ANA NÉRI – por Fernando Correia da Silva

Um Café na Internet

 

 

 

 

13 de Agosto de 1865: lá vai a Grande Irmã de Caridade Leiga assistir os feridos de guerra. Não só os da Tríplice Aliança (Brasil, Argentina e Uruguai) mas também soldados paraguaios, todos os que precisam de amparo e de uma palavra de esperança. Em Corrientes, em Salto, Humaitá, Curupaiti e, finalmente, em Assunción, a capital paraguaia já ocupada pelo exército do Brasil.

 

Ali, com os seus próprios recursos financeiros, Ana monta e dirige uma enfermaria exemplar.  

Ali se queda até ao final da guerra.  

Ali sabe da morte em combate do seu filho Justiniano e também a de um sobrinho; não fica revoltada nem deprimida, abençoa-os, reverencia-os por terem defendido a pátria, dever cumprido.  

Ali sofre a ciumeira do médico-chefe que não suporta os seus conhecimentos de plantas medicinais a mitigarem os sofrimentos dos feridos.

Ali, sem instrumentos adequados, e para espanto de muitos médicos, opera com sucesso a perna do garoto Tayti, esmagada durante uma das batalhas.  

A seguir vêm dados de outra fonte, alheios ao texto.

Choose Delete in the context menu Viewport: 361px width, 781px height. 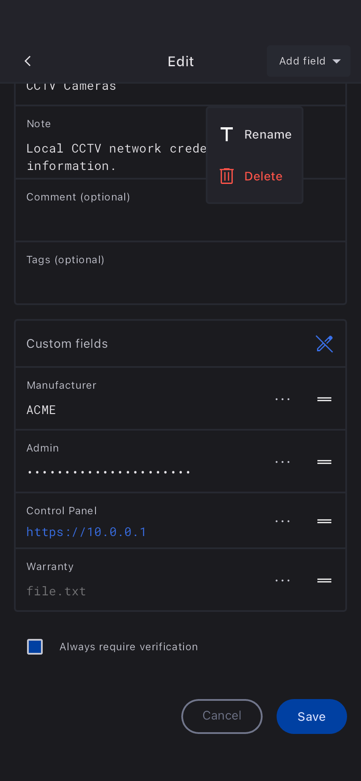pyautogui.click(x=255, y=177)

Ali, diariamente enfrenta a morte para salvar vidas.  

Ali, Ana não quer saber se o ferido é amigo ou inimigo, todos são homens e merecem cuidados.  

Dali, invade um hospital de campanha para libertar dois jovens oficiais paraguaios que estavam a ser torturados por soldados brasileiros.

Avisam-na que, por causa dessa sua atitude, pode ser submetida à Corte Marcial e fuzilada. Responde:

– Se isto é crime de lesa-pátria e, para limpar a honra, eu tenha de ser morta, tudo bem. Morro tranquila. 

O inconformismo de Ana Néri também a leva, num inquérito militar, a denunciar o chefe de uma equipe médica que se recusa a operar um soldado ferido, sabe-se lá porquê…  

– Mãe dos brasileiros! (é o nome que lhe dão os soldados em campanha). 

Cuidar do corpo e da alma do próximo, abnegação, militância – essa é a enfermagem praticada por Ana Néri! Donde o título que lhe dão: Matriarca da Enfermagem do Brasil.